Brodkin Speech on the Children’s Amendment (1996)
New York Times Article on the Children’s Fund (1991)
From Sand Boxes to Ballot Boxes – book about the Children’s Fund by former Director Margaret Brodkin
A NATIONAL MODEL OF COMMUNITY-LED CHANGE
Coleman Advocates for Children and Youth is one of the oldest and most prominent child advocacy organizations in the country, with a unique focus on community engagement that led to its recent transition to a membership-based community organization.
Stanford’s Gardner Center Case Study: Institutionalizing Children’s Rights
Read more reports about Coleman’s model of change >>here.

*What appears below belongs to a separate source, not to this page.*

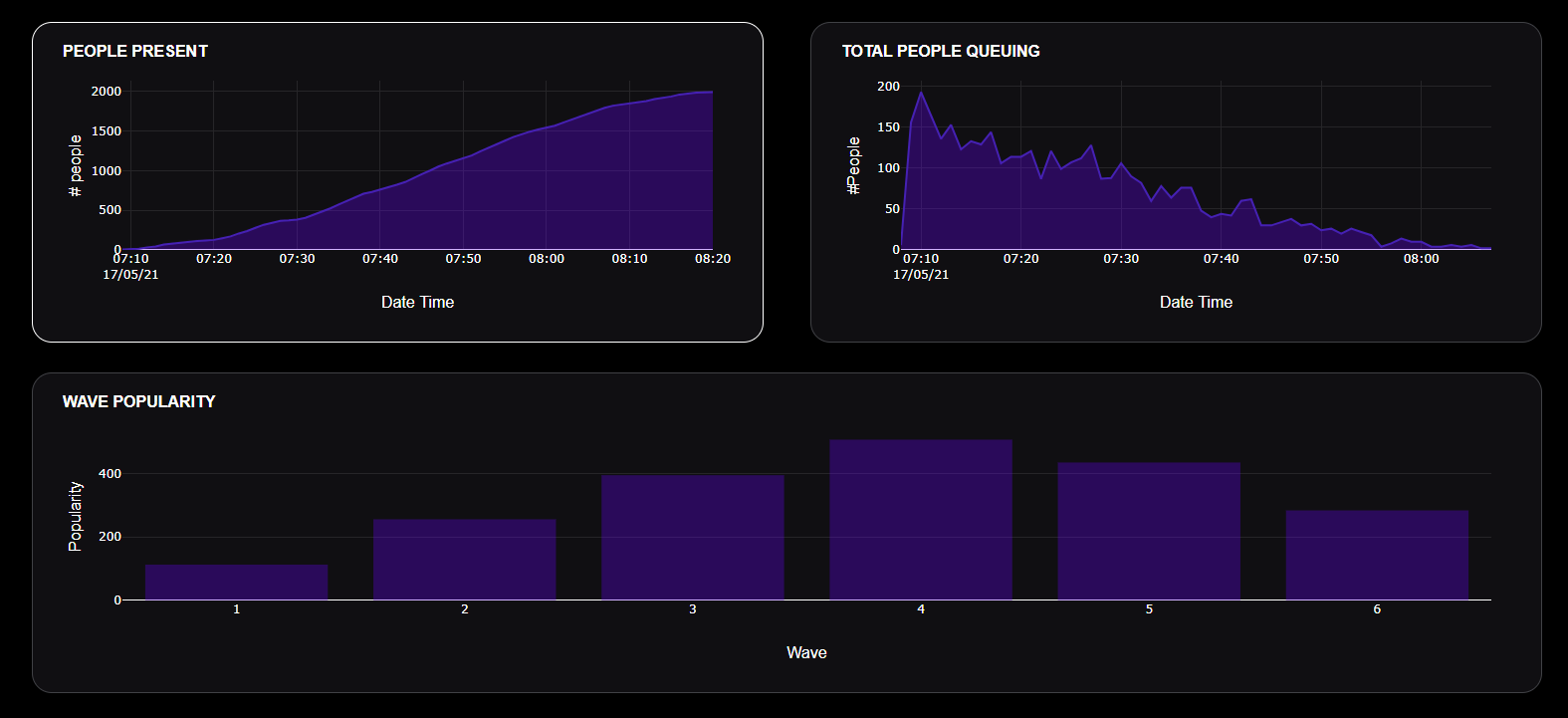Click Date Time label under queuing chart
The width and height of the screenshot is (1568, 718).
(x=1196, y=302)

The Jean Jacobs Community Center >> Google maps link here
THE JEAN JACOBS COMMUNITY CENTER
Honoring our Founder & Serving Our Neighborhood
Forty years ago, it was a three year old in an isolation cell in San Francisco’s Juvenile Hall that was the spark which led Coleman’s courageous founder, Jean Jacobs, to begin a lifelong campaign to help children in the juvenile justice and foster care systems. Gertrude Coleman, impressed by Jacobs’ resolve, left a small trust to the San Francisco Foundation, which created Coleman Advocates and appointed its first Board of Directors. Coleman began operations in 1975.
Jean Jacob’s outrage and commitment to defend the rights of disenfranchised young people remains a guiding force of Coleman’s community work to this day.
To preserve Jean Jacob’s legacy, and to ensure that Coleman Advocates would impact the everyday life of San Francisco children for generations to come, former Director Margaret Brodkin led a successful public-private community campaign to purchase, renovate and open the Jean Jacobs Community Center in San Francisco’s Excelsior District – the neighborhood with the highest density of children in the entire city. Today, the Center is a vibrant hub of community activity, with tenants who provide direct services to low-income immigrant children (APA Family Services & MNC Head Start), a large community room with a full kitchen, used for neighborhood meetings, community events, special family celebrations for Coleman members, and even overnight youth retreats.